Input:
========================================================================

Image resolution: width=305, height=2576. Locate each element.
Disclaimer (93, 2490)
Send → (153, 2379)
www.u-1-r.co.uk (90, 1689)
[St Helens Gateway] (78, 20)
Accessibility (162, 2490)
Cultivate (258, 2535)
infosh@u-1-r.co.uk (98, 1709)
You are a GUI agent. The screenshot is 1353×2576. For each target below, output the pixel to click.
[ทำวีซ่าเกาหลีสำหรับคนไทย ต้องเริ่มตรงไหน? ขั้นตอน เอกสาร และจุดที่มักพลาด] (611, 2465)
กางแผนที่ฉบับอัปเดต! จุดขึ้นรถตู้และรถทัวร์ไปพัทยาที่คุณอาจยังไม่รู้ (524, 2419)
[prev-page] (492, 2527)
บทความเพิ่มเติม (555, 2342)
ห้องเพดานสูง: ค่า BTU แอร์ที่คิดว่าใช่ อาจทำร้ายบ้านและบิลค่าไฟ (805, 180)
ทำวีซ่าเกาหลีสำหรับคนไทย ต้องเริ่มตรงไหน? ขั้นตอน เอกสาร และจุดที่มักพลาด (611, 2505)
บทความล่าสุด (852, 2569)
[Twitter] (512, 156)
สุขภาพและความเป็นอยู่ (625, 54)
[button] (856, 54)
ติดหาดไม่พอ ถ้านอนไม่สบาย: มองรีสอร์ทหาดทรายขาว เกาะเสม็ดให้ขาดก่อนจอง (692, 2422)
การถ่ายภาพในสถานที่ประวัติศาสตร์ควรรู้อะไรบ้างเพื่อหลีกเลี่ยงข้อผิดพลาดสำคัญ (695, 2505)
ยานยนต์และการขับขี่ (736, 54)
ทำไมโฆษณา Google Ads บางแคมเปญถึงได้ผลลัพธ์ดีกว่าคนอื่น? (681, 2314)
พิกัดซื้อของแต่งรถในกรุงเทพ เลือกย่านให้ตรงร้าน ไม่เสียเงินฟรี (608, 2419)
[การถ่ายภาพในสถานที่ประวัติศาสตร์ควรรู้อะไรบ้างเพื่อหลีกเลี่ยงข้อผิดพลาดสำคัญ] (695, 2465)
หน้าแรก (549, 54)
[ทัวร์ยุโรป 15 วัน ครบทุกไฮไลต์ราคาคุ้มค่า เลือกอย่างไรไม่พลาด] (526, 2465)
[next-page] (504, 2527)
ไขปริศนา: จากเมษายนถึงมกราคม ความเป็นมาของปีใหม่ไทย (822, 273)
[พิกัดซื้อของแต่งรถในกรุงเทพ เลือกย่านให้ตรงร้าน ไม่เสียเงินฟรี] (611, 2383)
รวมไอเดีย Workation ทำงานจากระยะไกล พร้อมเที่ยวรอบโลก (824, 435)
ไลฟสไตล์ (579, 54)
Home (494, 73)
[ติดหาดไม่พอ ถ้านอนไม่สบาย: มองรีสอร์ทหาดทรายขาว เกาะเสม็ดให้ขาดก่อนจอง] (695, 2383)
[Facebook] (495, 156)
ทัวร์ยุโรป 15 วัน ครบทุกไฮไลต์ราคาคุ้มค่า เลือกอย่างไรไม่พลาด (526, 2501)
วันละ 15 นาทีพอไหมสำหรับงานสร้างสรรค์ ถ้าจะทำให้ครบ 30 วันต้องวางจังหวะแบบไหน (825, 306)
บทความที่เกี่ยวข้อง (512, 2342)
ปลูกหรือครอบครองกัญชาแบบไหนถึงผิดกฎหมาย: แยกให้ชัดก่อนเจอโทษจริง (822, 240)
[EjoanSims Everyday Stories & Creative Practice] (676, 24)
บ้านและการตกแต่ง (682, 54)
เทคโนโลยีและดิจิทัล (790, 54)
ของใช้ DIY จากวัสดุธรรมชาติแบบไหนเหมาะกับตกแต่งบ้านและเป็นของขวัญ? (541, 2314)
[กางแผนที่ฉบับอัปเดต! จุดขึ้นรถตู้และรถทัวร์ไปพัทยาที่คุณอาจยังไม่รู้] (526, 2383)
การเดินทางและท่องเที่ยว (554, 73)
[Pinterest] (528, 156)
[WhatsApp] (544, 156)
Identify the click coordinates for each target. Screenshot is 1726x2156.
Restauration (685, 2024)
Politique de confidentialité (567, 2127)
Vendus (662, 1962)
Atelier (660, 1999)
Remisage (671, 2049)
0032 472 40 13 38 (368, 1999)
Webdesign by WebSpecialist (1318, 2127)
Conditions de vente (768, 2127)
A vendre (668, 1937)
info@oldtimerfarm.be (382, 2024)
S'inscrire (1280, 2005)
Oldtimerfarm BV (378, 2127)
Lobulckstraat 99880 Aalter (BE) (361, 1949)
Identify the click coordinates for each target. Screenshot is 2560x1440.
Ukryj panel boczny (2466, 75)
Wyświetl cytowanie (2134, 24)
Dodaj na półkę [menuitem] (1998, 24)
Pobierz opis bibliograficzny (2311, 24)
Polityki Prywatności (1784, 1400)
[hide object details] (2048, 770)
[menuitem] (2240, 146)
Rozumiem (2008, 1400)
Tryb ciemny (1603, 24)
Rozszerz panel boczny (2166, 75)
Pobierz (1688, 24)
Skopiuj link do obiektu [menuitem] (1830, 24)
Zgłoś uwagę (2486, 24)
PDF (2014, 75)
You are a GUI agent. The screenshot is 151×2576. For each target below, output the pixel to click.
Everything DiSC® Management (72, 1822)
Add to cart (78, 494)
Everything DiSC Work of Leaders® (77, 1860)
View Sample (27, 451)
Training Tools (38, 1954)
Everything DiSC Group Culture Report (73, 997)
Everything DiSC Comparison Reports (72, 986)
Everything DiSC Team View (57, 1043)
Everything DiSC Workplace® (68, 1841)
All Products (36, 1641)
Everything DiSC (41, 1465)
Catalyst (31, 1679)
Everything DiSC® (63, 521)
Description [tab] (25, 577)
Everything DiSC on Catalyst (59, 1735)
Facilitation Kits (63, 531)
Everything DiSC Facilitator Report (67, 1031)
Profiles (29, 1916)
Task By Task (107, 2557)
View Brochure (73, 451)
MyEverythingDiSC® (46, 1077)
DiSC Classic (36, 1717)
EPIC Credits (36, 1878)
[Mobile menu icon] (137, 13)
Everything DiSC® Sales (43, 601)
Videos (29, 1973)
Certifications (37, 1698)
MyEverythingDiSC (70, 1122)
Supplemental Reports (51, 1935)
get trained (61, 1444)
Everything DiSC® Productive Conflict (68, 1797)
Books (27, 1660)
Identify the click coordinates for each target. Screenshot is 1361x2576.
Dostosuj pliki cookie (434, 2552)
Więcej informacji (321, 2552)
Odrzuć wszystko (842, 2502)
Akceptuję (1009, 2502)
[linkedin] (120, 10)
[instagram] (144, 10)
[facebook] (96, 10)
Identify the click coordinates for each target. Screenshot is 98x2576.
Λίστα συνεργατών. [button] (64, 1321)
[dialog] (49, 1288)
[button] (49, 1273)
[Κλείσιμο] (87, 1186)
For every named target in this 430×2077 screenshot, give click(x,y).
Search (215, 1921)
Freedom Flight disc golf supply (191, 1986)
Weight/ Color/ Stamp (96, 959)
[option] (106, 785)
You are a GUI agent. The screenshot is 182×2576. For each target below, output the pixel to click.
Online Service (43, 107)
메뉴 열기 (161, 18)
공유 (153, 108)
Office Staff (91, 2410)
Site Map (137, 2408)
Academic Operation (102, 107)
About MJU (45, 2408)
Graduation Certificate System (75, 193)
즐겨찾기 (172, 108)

========================================================================

Your objective: Every record above must be duplicated exactly.

Reply to the task:
Image resolution: width=305, height=2576. Locate each element.
Disclaimer (93, 2490)
Send → (153, 2379)
www.u-1-r.co.uk (90, 1689)
[St Helens Gateway] (78, 20)
Accessibility (162, 2490)
Cultivate (258, 2535)
infosh@u-1-r.co.uk (98, 1709)
You are a GUI agent. The screenshot is 1353×2576. For each target below, output the pixel to click.
[ทำวีซ่าเกาหลีสำหรับคนไทย ต้องเริ่มตรงไหน? ขั้นตอน เอกสาร และจุดที่มักพลาด] (611, 2465)
กางแผนที่ฉบับอัปเดต! จุดขึ้นรถตู้และรถทัวร์ไปพัทยาที่คุณอาจยังไม่รู้ (524, 2419)
[prev-page] (492, 2527)
บทความเพิ่มเติม (555, 2342)
ห้องเพดานสูง: ค่า BTU แอร์ที่คิดว่าใช่ อาจทำร้ายบ้านและบิลค่าไฟ (805, 180)
ทำวีซ่าเกาหลีสำหรับคนไทย ต้องเริ่มตรงไหน? ขั้นตอน เอกสาร และจุดที่มักพลาด (611, 2505)
บทความล่าสุด (852, 2569)
[Twitter] (512, 156)
สุขภาพและความเป็นอยู่ (625, 54)
[button] (856, 54)
ติดหาดไม่พอ ถ้านอนไม่สบาย: มองรีสอร์ทหาดทรายขาว เกาะเสม็ดให้ขาดก่อนจอง (692, 2422)
การถ่ายภาพในสถานที่ประวัติศาสตร์ควรรู้อะไรบ้างเพื่อหลีกเลี่ยงข้อผิดพลาดสำคัญ (695, 2505)
ยานยนต์และการขับขี่ (736, 54)
ทำไมโฆษณา Google Ads บางแคมเปญถึงได้ผลลัพธ์ดีกว่าคนอื่น? (681, 2314)
พิกัดซื้อของแต่งรถในกรุงเทพ เลือกย่านให้ตรงร้าน ไม่เสียเงินฟรี (608, 2419)
[การถ่ายภาพในสถานที่ประวัติศาสตร์ควรรู้อะไรบ้างเพื่อหลีกเลี่ยงข้อผิดพลาดสำคัญ] (695, 2465)
หน้าแรก (549, 54)
[ทัวร์ยุโรป 15 วัน ครบทุกไฮไลต์ราคาคุ้มค่า เลือกอย่างไรไม่พลาด] (526, 2465)
[next-page] (504, 2527)
ไขปริศนา: จากเมษายนถึงมกราคม ความเป็นมาของปีใหม่ไทย (822, 273)
[พิกัดซื้อของแต่งรถในกรุงเทพ เลือกย่านให้ตรงร้าน ไม่เสียเงินฟรี] (611, 2383)
รวมไอเดีย Workation ทำงานจากระยะไกล พร้อมเที่ยวรอบโลก (824, 435)
ไลฟสไตล์ (579, 54)
Home (494, 73)
[ติดหาดไม่พอ ถ้านอนไม่สบาย: มองรีสอร์ทหาดทรายขาว เกาะเสม็ดให้ขาดก่อนจอง] (695, 2383)
[Facebook] (495, 156)
ทัวร์ยุโรป 15 วัน ครบทุกไฮไลต์ราคาคุ้มค่า เลือกอย่างไรไม่พลาด (526, 2501)
วันละ 15 นาทีพอไหมสำหรับงานสร้างสรรค์ ถ้าจะทำให้ครบ 30 วันต้องวางจังหวะแบบไหน (825, 306)
บทความที่เกี่ยวข้อง (512, 2342)
ปลูกหรือครอบครองกัญชาแบบไหนถึงผิดกฎหมาย: แยกให้ชัดก่อนเจอโทษจริง (822, 240)
[EjoanSims Everyday Stories & Creative Practice] (676, 24)
บ้านและการตกแต่ง (682, 54)
เทคโนโลยีและดิจิทัล (790, 54)
ของใช้ DIY จากวัสดุธรรมชาติแบบไหนเหมาะกับตกแต่งบ้านและเป็นของขวัญ? (541, 2314)
[กางแผนที่ฉบับอัปเดต! จุดขึ้นรถตู้และรถทัวร์ไปพัทยาที่คุณอาจยังไม่รู้] (526, 2383)
การเดินทางและท่องเที่ยว (554, 73)
[Pinterest] (528, 156)
[WhatsApp] (544, 156)
Identify the click coordinates for each target. Screenshot is 1726x2156.
Restauration (685, 2024)
Politique de confidentialité (567, 2127)
Vendus (662, 1962)
Atelier (660, 1999)
Remisage (671, 2049)
0032 472 40 13 38 (368, 1999)
Webdesign by WebSpecialist (1318, 2127)
Conditions de vente (768, 2127)
A vendre (668, 1937)
info@oldtimerfarm.be (382, 2024)
S'inscrire (1280, 2005)
Oldtimerfarm BV (378, 2127)
Lobulckstraat 99880 Aalter (BE) (361, 1949)
Identify the click coordinates for each target. Screenshot is 2560x1440.
Ukryj panel boczny (2466, 75)
Wyświetl cytowanie (2134, 24)
Dodaj na półkę [menuitem] (1998, 24)
Pobierz opis bibliograficzny (2311, 24)
Polityki Prywatności (1784, 1400)
[hide object details] (2048, 770)
[menuitem] (2240, 146)
Rozumiem (2008, 1400)
Tryb ciemny (1603, 24)
Rozszerz panel boczny (2166, 75)
Pobierz (1688, 24)
Skopiuj link do obiektu [menuitem] (1830, 24)
Zgłoś uwagę (2486, 24)
PDF (2014, 75)
You are a GUI agent. The screenshot is 151×2576. For each target below, output the pixel to click.
Everything DiSC® Management (72, 1822)
Add to cart (78, 494)
Everything DiSC Work of Leaders® (77, 1860)
View Sample (27, 451)
Training Tools (38, 1954)
Everything DiSC Group Culture Report (73, 997)
Everything DiSC Comparison Reports (72, 986)
Everything DiSC Team View (57, 1043)
Everything DiSC Workplace® (68, 1841)
All Products (36, 1641)
Everything DiSC (41, 1465)
Catalyst (31, 1679)
Everything DiSC® (63, 521)
Description [tab] (25, 577)
Everything DiSC on Catalyst (59, 1735)
Facilitation Kits (63, 531)
Everything DiSC Facilitator Report (67, 1031)
Profiles (29, 1916)
Task By Task (107, 2557)
View Brochure (73, 451)
MyEverythingDiSC® (46, 1077)
DiSC Classic (36, 1717)
EPIC Credits (36, 1878)
[Mobile menu icon] (137, 13)
Everything DiSC® Sales (43, 601)
Videos (29, 1973)
Certifications (37, 1698)
MyEverythingDiSC (70, 1122)
Supplemental Reports (51, 1935)
get trained (61, 1444)
Everything DiSC® Productive Conflict (68, 1797)
Books (27, 1660)
Identify the click coordinates for each target. Screenshot is 1361x2576.
Dostosuj pliki cookie (434, 2552)
Więcej informacji (321, 2552)
Odrzuć wszystko (842, 2502)
Akceptuję (1009, 2502)
[linkedin] (120, 10)
[instagram] (144, 10)
[facebook] (96, 10)
Identify the click coordinates for each target. Screenshot is 98x2576.
Λίστα συνεργατών. [button] (64, 1321)
[dialog] (49, 1288)
[button] (49, 1273)
[Κλείσιμο] (87, 1186)
For every named target in this 430×2077 screenshot, give click(x,y).
Search (215, 1921)
Freedom Flight disc golf supply (191, 1986)
Weight/ Color/ Stamp (96, 959)
[option] (106, 785)
You are a GUI agent. The screenshot is 182×2576. For each target below, output the pixel to click.
Online Service (43, 107)
메뉴 열기 (161, 18)
공유 (153, 108)
Office Staff (91, 2410)
Site Map (137, 2408)
Academic Operation (102, 107)
About MJU (45, 2408)
Graduation Certificate System (75, 193)
즐겨찾기 (172, 108)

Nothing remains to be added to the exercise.